- Born: April 5, 1976 Rome, Georgia, U.S.
- Died: May 12, 2021 (aged 45) Athens, Georgia, U.S.
- Occupations: Cartoonist; artist; illustrator;
- Spouse: Erin Josey
- Children: 2

= Patrick Dean (cartoonist) =

American cartoonist (1976–2021)

Patrick Dean (April 5, 1976 – May 12, 2021) was an American cartoonist and illustrator from Rome, Georgia.

==Biography==
===Life and career===
Dean was born in Rome, Georgia on April 5, 1976. He developed an interest in drawing as a child, and both he and his brother Alan were fond of comics. When his brother left for college in the late 1980s, attending the nearby University of Georgia in Athens, he sent Dean copies of Flagpole Magazine, a local free alt-weekly showcasing the comics of artists like Larry Tenner, Jack Logan, and Jim Stacy.

Dean later followed his brother to Athens, graduating from the University of Georgia in 1998 with a Bachelor of Fine Arts in graphic design with a focus on illustration. During these years, Dean focused on painting and drawing classes, but submitted his comics to Flagpole, where they began appearing weekly. Dean's comics appeared in the publication for over a decade; his longtime friend Robert Newsome described these comics as depicting an unusual version of Athens, "one populated with singing pies, hillbilly yetis, anxious wizards, and so very many ghosts." Much of his body of work that ran in Flagpole is available online in the Georgia Historic Newspapers database.

Dean's style was primarily influenced by Hugo Pratt, Tomi Ungerer, Jim Flora, and Jack Davis, as well as early Mad magazine. He lived and worked in Watkinsville, a town near Athens. His comics appeared in Legal Action Comics, Vice, and The Oxford American Magazine. Dean was the co-organizer, with Newsome, of FLUKE Mini-Comics & Zine Festival, a premier destination for alternative comics in the Southeastern United States. Dean was a frequent self-publisher, and published a long-running collection titled Big Deal Comics and Stories.

Dean's first and only graphic novel, Eddie's Week, was released in 2020 through Birdcage Bottom Books. Publishers Weekly reviewed the story as "a winningly comedic scenario. The result runs like Kafka as interpreted by the Three Stooges." Dean had developed the Eddie character during his time at Flagpole, and built the story for the novel over many years. In his other endeavors, Dean curated an exhibition of Jack Davis' career for the Georgia Museum of Art titled "Beyond the Bulldog: Jack Davis"; the exhibit ran between November 2012 and January 2013. He also developed a series of one-page comics summarizing HP Lovecraft stories that were posted online in 2014. The Georgia Museum of Art organized an exhibition of Dean's work, "The Monsters Are Due on Broad Street: Patrick Dean," which ran December 21, 2019, to March 29, 2020, and included an online version.

===Illness and death===
As he entered middle age, Dean began having unusual symptoms, including slurred speech. In 2018, he was diagnosed with amyotrophic lateral sclerosis (ALS), a fatal neurodegenerative disease that affects one's motor neurons and impacts physical function. Dean rapidly lost his speech, and began to use a wheelchair. He continued to draw on pen and paper until December 2020, after which he continued to create illustrations utilizing eye-tracking technology.
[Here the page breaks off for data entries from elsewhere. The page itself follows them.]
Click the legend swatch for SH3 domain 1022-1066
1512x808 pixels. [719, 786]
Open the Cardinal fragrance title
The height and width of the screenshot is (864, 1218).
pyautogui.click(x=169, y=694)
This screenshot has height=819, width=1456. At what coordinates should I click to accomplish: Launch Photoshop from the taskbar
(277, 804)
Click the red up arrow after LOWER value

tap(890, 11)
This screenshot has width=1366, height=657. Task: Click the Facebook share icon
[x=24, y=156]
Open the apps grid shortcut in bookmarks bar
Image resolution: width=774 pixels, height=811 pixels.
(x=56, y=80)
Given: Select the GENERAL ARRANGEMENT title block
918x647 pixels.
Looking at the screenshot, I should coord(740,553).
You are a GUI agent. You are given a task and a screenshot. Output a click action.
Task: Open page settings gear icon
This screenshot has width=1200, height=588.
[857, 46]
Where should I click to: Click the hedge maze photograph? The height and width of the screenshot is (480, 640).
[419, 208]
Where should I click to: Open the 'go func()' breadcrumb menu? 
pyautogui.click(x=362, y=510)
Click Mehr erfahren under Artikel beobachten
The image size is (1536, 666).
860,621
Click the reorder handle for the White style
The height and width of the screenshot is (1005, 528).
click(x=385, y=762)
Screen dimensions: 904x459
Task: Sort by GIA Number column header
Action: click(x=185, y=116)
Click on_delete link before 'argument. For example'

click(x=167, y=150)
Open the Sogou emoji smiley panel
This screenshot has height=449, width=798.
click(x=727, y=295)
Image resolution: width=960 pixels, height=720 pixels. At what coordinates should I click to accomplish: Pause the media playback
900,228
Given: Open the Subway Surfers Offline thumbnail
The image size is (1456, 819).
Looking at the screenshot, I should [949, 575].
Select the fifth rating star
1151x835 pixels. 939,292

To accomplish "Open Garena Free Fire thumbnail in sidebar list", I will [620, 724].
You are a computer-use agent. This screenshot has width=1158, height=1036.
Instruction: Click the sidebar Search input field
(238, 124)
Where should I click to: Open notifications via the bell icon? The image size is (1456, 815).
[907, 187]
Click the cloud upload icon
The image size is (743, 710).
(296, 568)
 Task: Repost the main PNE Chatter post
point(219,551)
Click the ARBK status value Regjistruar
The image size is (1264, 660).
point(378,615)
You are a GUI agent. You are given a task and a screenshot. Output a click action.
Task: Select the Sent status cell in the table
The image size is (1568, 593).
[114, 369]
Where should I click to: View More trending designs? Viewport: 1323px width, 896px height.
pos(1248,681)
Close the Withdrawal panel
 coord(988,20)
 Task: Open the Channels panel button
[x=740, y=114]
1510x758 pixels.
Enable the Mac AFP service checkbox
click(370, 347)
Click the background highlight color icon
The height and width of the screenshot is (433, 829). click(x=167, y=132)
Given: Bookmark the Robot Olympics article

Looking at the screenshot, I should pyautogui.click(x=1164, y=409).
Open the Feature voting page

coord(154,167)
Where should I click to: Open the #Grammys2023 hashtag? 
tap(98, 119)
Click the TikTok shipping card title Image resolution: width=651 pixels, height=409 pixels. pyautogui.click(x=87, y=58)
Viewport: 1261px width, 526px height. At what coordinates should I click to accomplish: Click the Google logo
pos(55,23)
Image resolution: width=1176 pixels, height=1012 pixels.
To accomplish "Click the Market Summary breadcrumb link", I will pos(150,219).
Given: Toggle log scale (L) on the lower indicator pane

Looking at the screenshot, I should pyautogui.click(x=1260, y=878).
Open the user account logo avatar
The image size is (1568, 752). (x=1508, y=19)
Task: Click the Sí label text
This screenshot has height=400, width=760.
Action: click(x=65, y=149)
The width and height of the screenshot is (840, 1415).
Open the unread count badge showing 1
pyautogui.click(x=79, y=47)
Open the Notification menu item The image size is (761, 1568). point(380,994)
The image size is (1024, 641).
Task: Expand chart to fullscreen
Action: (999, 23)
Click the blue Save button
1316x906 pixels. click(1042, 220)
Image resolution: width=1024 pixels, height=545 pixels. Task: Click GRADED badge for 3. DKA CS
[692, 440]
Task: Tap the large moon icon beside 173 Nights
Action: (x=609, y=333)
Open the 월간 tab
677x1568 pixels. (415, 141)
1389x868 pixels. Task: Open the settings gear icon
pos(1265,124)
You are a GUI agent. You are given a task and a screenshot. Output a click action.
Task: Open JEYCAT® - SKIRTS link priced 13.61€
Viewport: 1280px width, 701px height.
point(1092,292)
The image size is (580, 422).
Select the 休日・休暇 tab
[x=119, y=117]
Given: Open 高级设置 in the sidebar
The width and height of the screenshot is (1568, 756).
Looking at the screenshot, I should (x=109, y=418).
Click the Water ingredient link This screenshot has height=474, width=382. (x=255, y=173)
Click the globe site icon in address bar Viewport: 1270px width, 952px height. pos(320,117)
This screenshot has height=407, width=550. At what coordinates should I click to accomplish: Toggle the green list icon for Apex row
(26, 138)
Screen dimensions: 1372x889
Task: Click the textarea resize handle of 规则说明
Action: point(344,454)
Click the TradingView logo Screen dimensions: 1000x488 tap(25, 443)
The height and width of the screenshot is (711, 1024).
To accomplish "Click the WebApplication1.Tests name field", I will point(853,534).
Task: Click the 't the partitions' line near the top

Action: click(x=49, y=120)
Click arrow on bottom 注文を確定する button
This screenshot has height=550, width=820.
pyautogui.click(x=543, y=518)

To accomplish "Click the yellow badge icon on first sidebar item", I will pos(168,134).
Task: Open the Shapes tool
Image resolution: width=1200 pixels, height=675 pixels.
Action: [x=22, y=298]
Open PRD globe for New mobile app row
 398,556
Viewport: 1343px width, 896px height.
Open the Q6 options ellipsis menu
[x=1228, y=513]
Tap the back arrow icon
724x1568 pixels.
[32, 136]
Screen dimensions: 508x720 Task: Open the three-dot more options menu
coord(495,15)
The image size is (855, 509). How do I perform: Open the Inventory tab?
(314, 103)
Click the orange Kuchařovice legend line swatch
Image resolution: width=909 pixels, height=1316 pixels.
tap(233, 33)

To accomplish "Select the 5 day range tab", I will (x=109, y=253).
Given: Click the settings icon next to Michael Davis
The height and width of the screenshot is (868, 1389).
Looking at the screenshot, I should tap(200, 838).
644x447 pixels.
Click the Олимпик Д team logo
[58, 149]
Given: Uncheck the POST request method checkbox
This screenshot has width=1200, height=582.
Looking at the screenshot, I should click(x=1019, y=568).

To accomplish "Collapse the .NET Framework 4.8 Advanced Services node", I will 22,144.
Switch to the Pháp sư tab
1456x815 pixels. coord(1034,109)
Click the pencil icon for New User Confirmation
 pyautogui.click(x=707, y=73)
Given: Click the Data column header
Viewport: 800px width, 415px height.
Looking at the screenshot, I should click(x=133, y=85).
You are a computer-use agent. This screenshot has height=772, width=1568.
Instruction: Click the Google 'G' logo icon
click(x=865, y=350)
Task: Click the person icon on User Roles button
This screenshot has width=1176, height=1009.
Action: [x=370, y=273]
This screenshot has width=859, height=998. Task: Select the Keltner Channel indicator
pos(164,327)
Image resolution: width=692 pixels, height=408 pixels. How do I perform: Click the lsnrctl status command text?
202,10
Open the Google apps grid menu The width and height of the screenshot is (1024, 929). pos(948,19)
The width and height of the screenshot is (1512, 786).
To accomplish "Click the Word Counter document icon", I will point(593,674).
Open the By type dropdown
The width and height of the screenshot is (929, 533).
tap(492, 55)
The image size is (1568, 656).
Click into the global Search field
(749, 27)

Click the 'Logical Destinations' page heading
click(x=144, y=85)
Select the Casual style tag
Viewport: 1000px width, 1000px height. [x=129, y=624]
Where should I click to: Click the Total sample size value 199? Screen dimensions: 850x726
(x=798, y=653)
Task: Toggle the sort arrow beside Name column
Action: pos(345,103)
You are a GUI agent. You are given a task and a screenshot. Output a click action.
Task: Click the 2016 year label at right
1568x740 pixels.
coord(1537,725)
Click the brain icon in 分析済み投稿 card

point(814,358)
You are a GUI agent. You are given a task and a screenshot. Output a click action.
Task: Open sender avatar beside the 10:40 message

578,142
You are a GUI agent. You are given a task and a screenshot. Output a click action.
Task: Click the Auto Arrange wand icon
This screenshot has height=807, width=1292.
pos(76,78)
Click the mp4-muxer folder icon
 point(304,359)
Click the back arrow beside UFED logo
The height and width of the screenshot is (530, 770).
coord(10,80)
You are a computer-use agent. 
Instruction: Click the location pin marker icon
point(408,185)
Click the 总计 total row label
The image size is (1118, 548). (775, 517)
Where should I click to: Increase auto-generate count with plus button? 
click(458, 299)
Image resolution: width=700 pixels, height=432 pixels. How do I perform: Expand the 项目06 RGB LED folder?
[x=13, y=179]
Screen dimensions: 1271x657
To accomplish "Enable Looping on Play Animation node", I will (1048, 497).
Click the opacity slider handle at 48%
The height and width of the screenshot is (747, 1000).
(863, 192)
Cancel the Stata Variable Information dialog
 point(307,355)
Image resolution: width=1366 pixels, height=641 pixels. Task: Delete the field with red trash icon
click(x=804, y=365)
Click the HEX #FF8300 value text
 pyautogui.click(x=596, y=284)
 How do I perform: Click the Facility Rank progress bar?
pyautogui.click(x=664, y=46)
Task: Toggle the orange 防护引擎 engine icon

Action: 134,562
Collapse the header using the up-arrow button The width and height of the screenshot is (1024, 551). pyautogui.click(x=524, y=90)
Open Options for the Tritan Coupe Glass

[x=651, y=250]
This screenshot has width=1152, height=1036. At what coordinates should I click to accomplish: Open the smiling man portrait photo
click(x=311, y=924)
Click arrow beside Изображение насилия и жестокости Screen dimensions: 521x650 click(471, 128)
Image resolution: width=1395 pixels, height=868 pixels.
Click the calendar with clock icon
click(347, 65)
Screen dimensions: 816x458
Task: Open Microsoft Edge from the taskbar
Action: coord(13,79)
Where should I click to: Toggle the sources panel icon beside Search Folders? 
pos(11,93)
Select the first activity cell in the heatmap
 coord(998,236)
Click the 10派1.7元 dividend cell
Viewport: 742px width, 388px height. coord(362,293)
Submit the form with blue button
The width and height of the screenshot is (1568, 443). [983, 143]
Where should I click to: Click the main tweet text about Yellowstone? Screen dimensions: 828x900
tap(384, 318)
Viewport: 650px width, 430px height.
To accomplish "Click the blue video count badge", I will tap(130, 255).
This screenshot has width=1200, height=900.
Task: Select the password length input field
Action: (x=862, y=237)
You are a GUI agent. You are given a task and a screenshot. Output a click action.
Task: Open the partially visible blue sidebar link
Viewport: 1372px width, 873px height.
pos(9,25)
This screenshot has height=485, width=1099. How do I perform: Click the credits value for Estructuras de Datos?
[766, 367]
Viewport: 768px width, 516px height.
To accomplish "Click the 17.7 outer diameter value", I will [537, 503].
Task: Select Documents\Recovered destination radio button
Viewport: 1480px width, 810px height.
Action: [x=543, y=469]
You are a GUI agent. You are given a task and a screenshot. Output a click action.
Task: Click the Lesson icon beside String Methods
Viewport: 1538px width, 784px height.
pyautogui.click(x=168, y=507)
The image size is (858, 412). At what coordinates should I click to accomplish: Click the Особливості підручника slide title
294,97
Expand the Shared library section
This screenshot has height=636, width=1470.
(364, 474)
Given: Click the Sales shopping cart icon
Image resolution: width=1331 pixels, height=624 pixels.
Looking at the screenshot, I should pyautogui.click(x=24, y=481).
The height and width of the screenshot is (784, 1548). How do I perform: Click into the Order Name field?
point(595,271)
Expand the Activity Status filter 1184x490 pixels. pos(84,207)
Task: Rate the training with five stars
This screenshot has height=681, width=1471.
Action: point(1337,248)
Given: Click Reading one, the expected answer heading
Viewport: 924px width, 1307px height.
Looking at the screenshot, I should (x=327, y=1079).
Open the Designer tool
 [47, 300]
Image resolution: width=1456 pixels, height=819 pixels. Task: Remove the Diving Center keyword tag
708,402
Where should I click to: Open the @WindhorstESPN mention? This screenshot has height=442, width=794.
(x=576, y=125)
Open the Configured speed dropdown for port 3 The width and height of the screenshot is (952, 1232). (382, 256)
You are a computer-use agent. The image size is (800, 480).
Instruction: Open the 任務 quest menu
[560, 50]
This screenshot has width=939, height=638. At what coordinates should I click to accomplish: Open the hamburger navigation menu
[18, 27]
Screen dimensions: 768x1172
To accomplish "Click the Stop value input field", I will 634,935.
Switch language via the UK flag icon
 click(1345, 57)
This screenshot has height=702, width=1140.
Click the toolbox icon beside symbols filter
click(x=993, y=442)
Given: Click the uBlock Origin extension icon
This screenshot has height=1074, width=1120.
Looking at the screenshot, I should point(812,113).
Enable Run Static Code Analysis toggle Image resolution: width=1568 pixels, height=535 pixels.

Dean's final illustrations were more fiercely political, with pieces centering on racial inequality and police violence. A GoFundMe page was set up to financially support his family when Dean transitioned to hospice care in April 2021; he later died on May 12.

Dean was memorialized by many in the comics community, including Eleanor Davis and Tucker Stone. Andrea Swindall, a writer for Inside Edition, memorialized the "beloved" Dean as a "pillar of the creative community in Athens, Georgia." Dean was survived by his wife, the writer and poet Erin Josey, and his two children, Eloise and Julian.

In an interview the year before his death, Dean was asked about what drew him to comics. He replied:

Comics are such a fantastic way to tell a story for its accessibility. I've admired how it can tell its message even without words – in a world divided by tongues a pantomime comic can be understood by practically everybody around the globe. Comics appear in newspapers that can be enjoyed and tossed away or collected in seventy dollar hardbacks. But I prefer its non-precious disposable qualities. It's an artform that is rugged and can take a beating [...] and if you want to join the legion of comic makers you don't have to go broke on art supplies; scrap paper and a cheap ballpoint pen will suffice.